You get the idea. And I know what you’re thinking. Why would Eddie Murphy want this kind of thing dragged back to the forefront of the public consciousness when he’s undergoing a career renaissance? He wouldn’t. Which brings us to perhaps the more important question of why Netflix would commission a documentary about him if this is the case. There’s only one answer to that – shameless self-promotion, an extended effort to shape the image of Eddie Murphy into something as saleable now as it was in the ‘80s and ‘90s, with no acknowledgement of how times have changed in the interim. Netflix is, in essence, telling us what to think, hence constant allusions to Murphy’s devotion to being a family man, despite Being Eddie itself sparing much more time for big-ticket names like Chappelle and feeling oddly sterile on the family front. Predictably, there are no mentions of that public paternity scandal either.
The clear upside of Being Eddie is that Murphy’s career is legitimately iconic and fascinating.

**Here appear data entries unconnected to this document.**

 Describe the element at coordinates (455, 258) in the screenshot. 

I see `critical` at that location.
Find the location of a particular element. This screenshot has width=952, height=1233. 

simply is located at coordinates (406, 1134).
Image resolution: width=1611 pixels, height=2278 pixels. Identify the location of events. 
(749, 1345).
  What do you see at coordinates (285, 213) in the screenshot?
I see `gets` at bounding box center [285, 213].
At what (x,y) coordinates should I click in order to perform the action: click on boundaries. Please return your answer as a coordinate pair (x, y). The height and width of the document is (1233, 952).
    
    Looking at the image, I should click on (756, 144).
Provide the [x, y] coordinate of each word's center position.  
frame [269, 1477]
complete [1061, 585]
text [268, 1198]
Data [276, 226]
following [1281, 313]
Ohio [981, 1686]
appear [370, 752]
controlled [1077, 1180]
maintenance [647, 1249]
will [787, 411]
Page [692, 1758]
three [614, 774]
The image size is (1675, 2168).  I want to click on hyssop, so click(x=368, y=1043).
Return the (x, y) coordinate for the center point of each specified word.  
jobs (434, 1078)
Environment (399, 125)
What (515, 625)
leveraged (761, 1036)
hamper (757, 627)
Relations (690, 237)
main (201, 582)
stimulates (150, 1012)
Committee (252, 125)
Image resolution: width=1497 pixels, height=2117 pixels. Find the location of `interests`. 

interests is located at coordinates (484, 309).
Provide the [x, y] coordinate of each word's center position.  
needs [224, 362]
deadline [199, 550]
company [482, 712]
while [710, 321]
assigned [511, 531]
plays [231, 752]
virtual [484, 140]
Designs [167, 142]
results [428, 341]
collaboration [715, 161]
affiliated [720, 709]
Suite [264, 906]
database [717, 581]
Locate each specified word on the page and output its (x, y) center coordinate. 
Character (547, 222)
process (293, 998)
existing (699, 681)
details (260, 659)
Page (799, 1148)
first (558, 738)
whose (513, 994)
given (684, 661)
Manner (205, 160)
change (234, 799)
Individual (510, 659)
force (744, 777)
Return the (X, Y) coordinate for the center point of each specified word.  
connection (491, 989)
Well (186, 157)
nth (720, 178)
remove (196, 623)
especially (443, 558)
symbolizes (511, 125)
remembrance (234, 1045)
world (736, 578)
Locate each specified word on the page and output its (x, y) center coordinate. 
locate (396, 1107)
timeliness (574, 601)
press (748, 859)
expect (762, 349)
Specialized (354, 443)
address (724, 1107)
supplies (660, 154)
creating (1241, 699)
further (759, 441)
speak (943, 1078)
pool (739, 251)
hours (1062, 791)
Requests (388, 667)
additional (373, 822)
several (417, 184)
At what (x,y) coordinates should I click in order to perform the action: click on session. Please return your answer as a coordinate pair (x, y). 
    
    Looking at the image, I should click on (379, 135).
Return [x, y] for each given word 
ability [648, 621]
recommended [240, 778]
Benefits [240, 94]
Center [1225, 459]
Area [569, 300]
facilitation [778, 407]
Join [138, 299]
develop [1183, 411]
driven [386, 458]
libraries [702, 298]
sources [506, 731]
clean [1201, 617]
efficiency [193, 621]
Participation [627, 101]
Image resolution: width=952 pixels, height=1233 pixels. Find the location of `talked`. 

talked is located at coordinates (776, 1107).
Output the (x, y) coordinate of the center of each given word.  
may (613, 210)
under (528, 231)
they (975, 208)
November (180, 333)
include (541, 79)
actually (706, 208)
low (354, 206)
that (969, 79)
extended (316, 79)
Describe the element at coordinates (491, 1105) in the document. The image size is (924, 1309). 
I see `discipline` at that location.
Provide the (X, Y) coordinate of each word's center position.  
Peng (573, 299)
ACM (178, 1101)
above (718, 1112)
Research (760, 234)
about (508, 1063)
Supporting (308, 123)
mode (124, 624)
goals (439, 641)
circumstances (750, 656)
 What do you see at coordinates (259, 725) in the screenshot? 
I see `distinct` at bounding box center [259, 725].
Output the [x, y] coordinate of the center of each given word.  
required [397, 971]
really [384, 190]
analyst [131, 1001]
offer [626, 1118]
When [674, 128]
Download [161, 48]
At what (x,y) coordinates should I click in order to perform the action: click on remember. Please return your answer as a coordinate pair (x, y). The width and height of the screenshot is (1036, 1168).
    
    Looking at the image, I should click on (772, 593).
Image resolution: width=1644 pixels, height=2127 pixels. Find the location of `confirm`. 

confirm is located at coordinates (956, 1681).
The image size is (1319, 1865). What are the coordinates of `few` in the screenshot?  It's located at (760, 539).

His stand-up work in Delirious and Raw dissuaded the public of the notion that culture only needed one Black comedian; he refused to be pitted against Richard Pryor – even directing him in 1989’s Harlem Nights – and openly called out racist double-standards in the industry, on late-night talk shows, and at the Oscars. He still never won one of the latter, despite starring in all kinds of great movies and disappearing into transformative make-up and practical effects work while playing multiple different characters at once.
The irony is that the root of Murphy’s unprecedented success is a big part of the reason why a movie about his career isn’t all that interesting. The theme emerges early. Murphy never fell for the trappings of celebrity because he was too vain. “I love myself, and I knew what I wanted to do,” he says at one point, by way of explanation. It’s difficult to argue with, since the primary takeaway from a supposedly comprehensive and intimate exploration of his life is that he does indeed love himself. That so many other people love him too is the only reason a documentary like this exists, and why it won’t be questioned that nobody knows anything more about him when it ends than they did when it began.